The Padres used a big inning Wednesday to bounce back and carry them to an 8-5 win over the Philadelphia Phillies, tying up the National League Championship Series.

With the victory, the best-of-seven series is even at 1-1 as the teams travel east for three games in Philadelphia beginning Friday.

The bats came alive in Game 2 after the pitchers’ duel in the opener, as the Padres and the Phillies each used small ball to build a lead.

At a hot and bright Petco Park – the thermometer read 92 degrees at game time – the Phillies, behind four singles and a sun-aided double in the second inning, built a 4-0 advantage.

Bryce Harper started the rally with a hit off Blake Snell, who entered the game with a 1-0 record and a 3.12 ERA in two postseason starts.

Nick Castellanos followed with another single, as did Alec Bohm, to right. Harper scored, and Bohm took second on a Juan Soto throwing error. After Snell struck out Jean Segura, Matt Vierling sent a ball deep to right, and Soto, struggling with the sun, lost it, covering his head with his glove to protect himself.

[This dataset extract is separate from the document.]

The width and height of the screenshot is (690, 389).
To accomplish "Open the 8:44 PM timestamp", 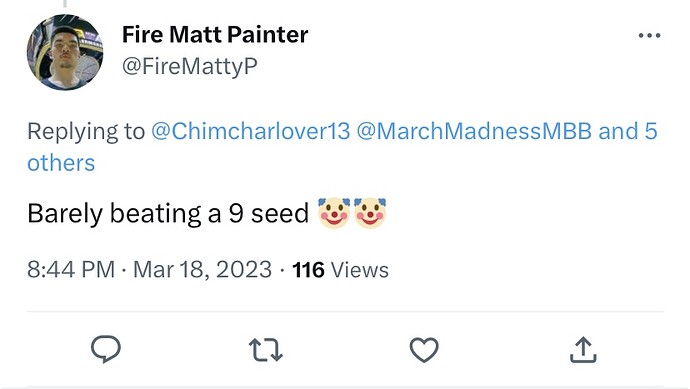I will click(x=71, y=269).
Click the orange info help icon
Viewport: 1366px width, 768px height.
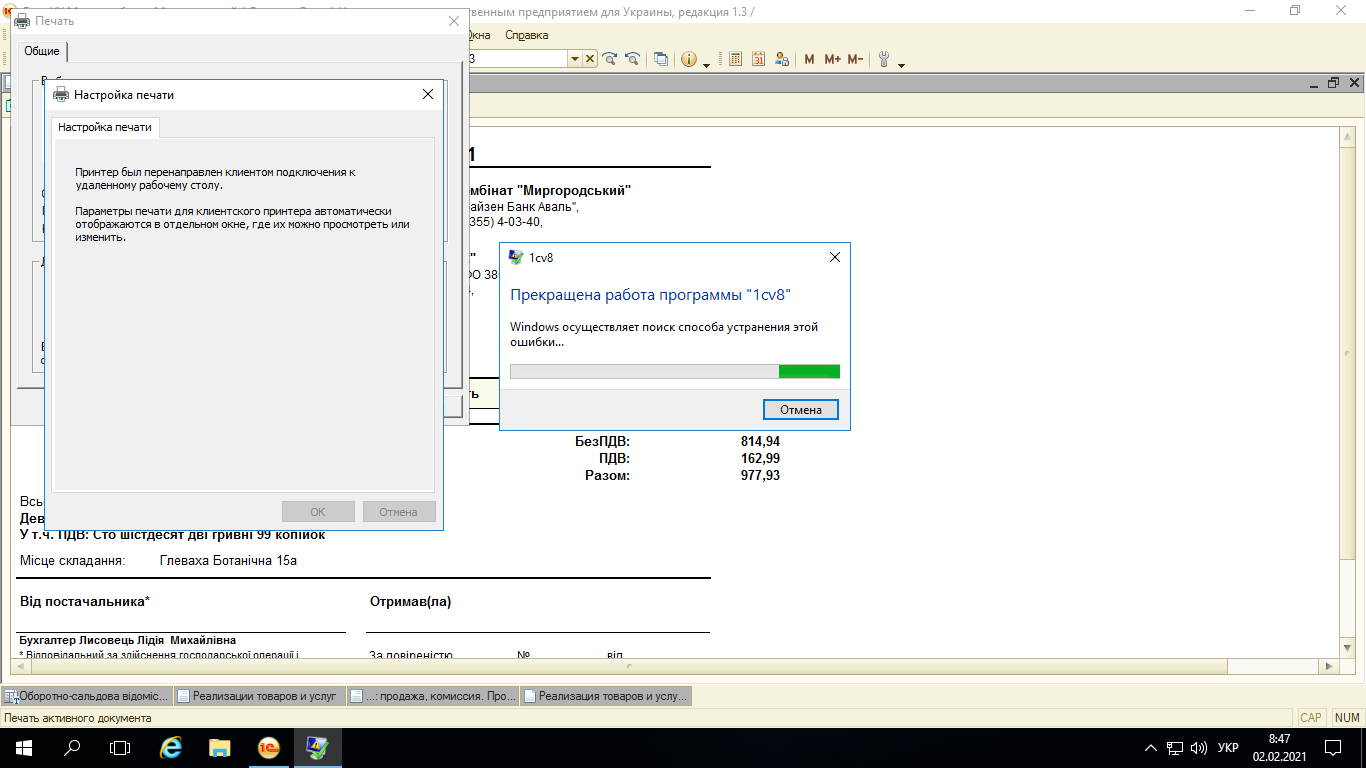[689, 59]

The ball fell to the ground, and Castellanos scored, then Edmundo Sosa hit a blooper to left to bring in Bohm. Kyle Schwarber knocked a hard grounder to Brandon Drury at first, who bobbled it before retiring the left fielder, but Vierling crossed the plate. Soto got his glove up in time to shade his eyes for the final out, a fly ball by Rhys Hoskins.

“Seemed like everything that was hit was soft served on him,” manager Bob Melvin said, adding that the circumstances could have ended up “frazzling” Snell, whom he credited for keeping his head.

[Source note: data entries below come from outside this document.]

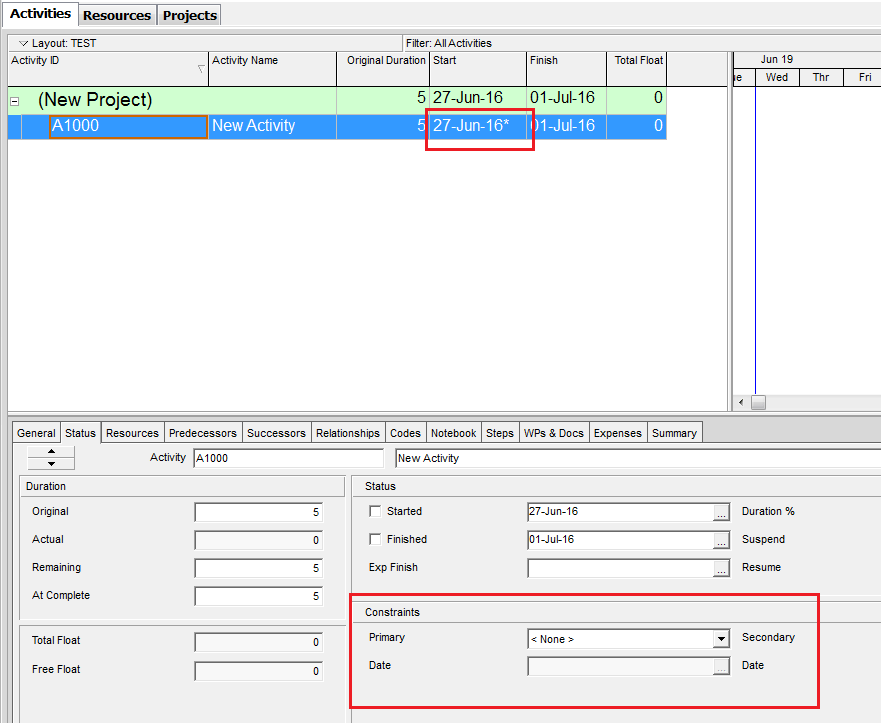Open date picker for Started date field

[x=721, y=512]
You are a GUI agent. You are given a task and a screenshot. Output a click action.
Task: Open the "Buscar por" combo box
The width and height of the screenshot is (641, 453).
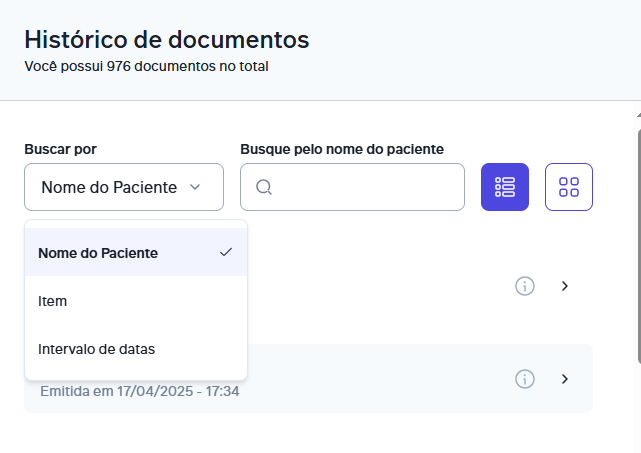click(x=124, y=187)
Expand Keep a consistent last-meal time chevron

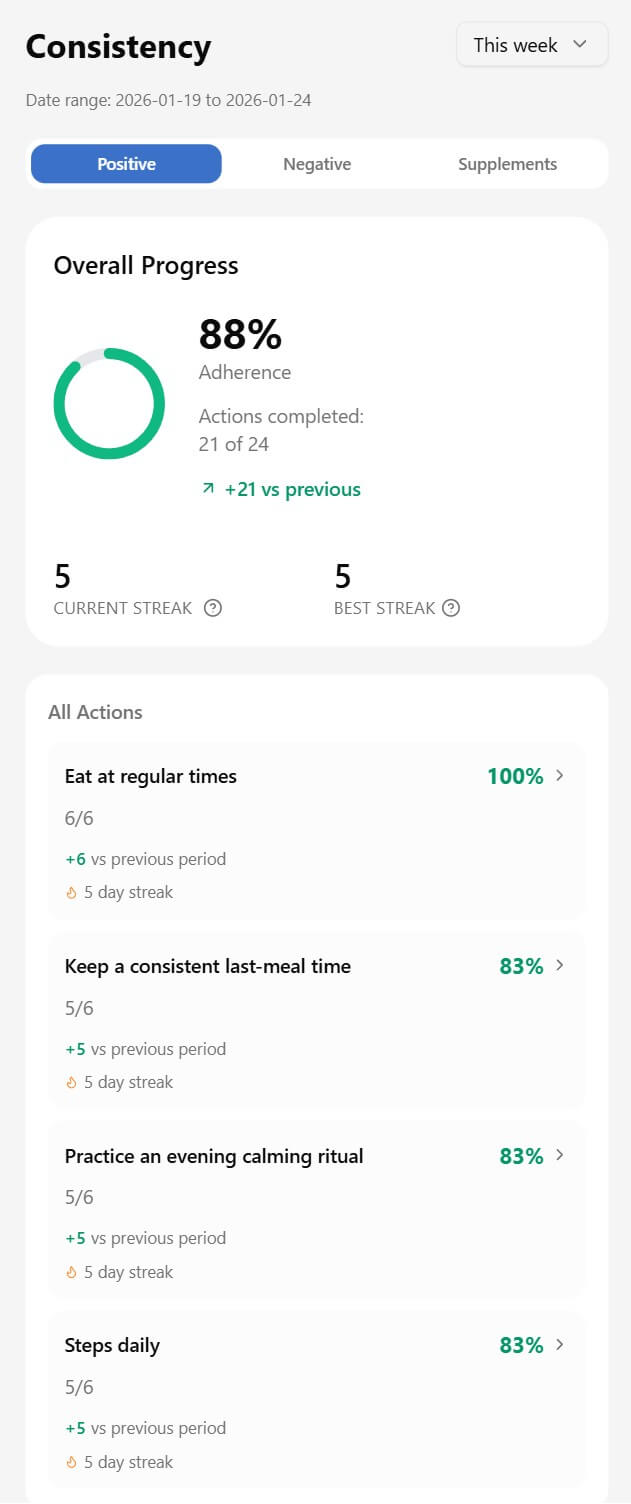(x=560, y=966)
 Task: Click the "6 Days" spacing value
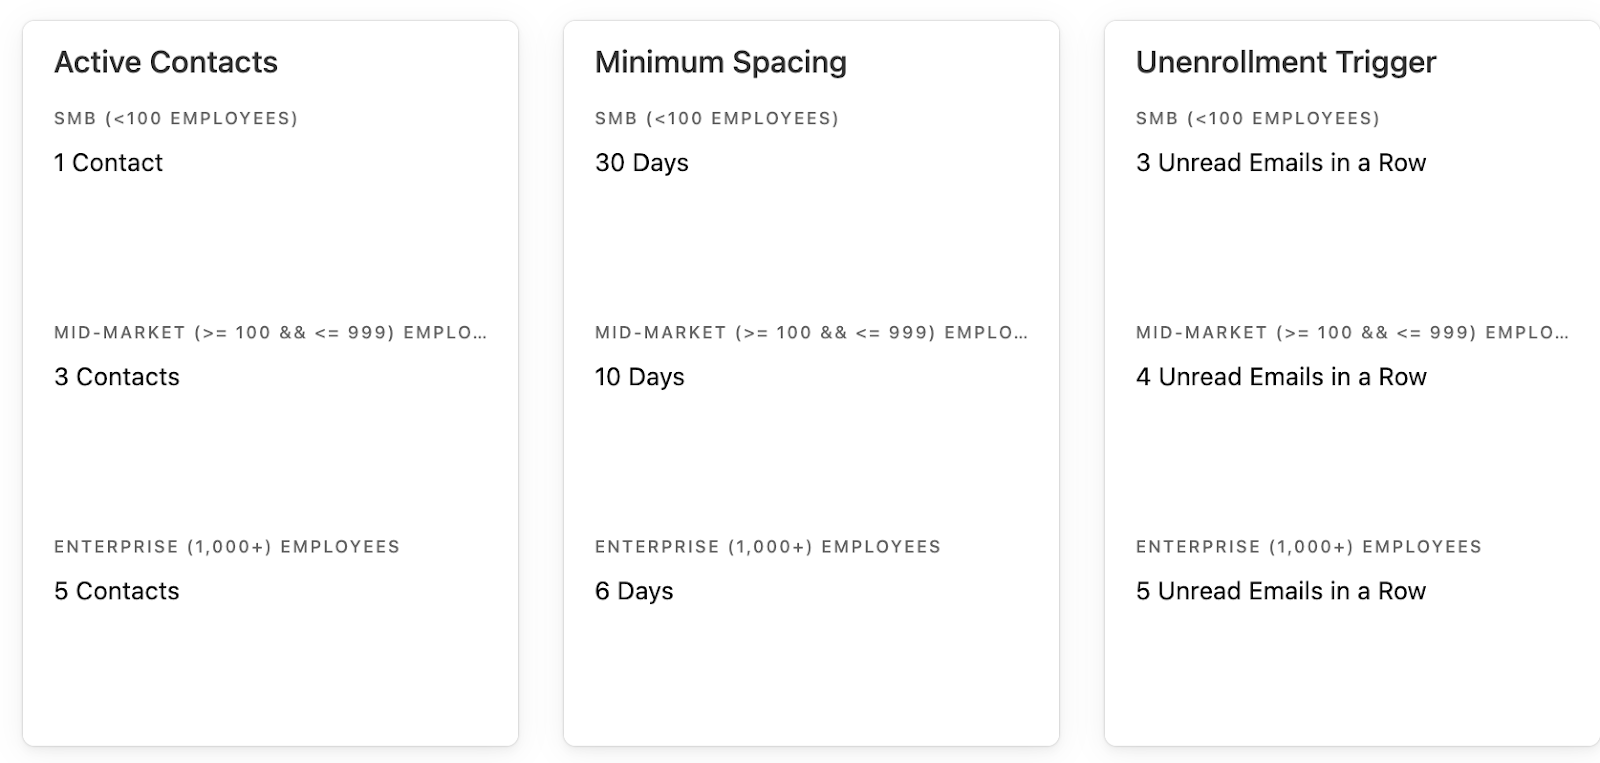coord(634,591)
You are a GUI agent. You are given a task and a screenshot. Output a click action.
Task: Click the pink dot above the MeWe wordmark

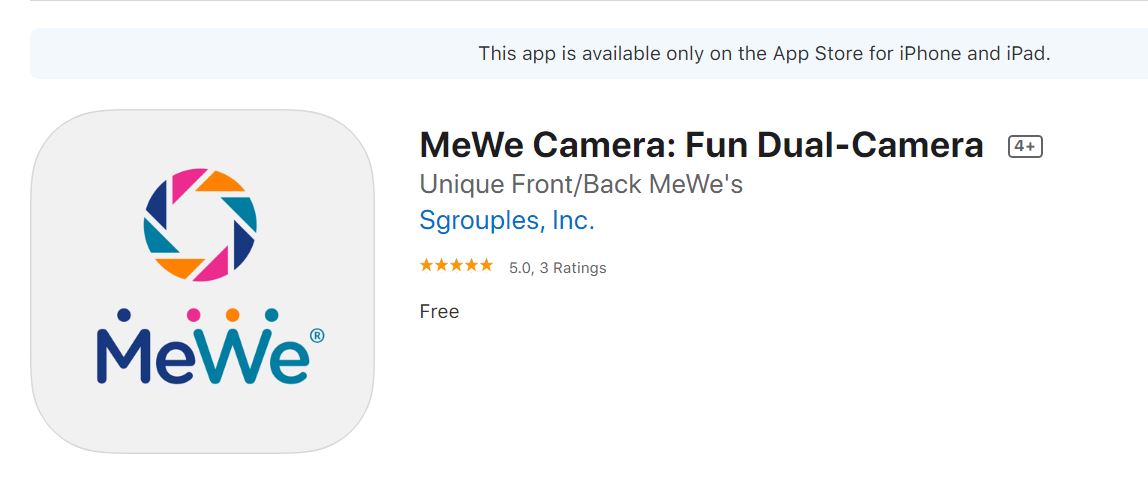[194, 315]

So did his teammates, who immediately cut the lead in half thanks to Drury and Josh Bell. They led off the bottom of the inning with back-to-back solo home runs off Phillie starter Aaron Nola – Drury’s, a low line drive, cleared the left-field fence at the 342-feet sign. Bell hit a towering shot that sailed over the foul pole in right.

“I think it was important for us to claw back and respond there after their big inning,” Bell told Bally Sports San Diego.

Snell got out of another jam in the fifth after he walked Schwarber, who stole second base. The left-hander struck out both Hoskins and J.R. Realmuto. But in the bottom of the inning, Nola wasn’t so lucky, and his brother, Padre catcher Austin Nola, helped do the damage.

Ha-Seong Kim led off with a single. With one out, Austin Nola, after fighting off several pitches from his brother, singled as well, and Kim, with a big lead off first, made it all the way around to score. Profar followed with a single and a motivated Soto gave the ball a ride down the right-field line to bring in Austin Nola and tie it up 4-4.

Through Aaron Nola, who entered the game at 2-0 for the postseason, with a 0.00 ERA, struck out Manny Machado, he gave way to a shaky Brad Hand after pitching just 4 and 2/3 innings.

Hand hit Jake Cronenworth to load the bases, bringing up Drury, who gave the Padres their first lead of the day, 6-4, with a single to center. Bell then sent a single through the right side, scoring Cronenworth for the Friars’ fifth run of the inning.

The downside to the big inning? Snell couldn’t return after a layoff of around 35 minutes, but Nick Martinez threw two innings of scoreless ball to keep his team ahead. Robert Suarez followed and gave up a solo homer to Hoskins in the eighth, but Machado already had given the Padres a cushion with his own seventh inning solo shot.

He also let his glove do the talking, helping Martinez out of a jam – Harper had doubled – in the sixth, then starting a double play off Harper’s bat in the eighth to rescue Suarez. Melvin said there were big outs in the game, but none “more so than that double play.”

So Josh Hader entered the game with a 8-5 lead and a chance to save his fourth game in the playoffs. Throwing 100 mph, it didn’t take him long to do so as he struck out the side for the win.

Moving on to Game 3, Melvin said simply, “1-1 feels a lot better” than down by two.

The teams travel to Philadelphia for the next three games; first up, at about 4:35 p.m. Friday, with Joe Musgrove facing Ranger Suarez. The game airs on FS1.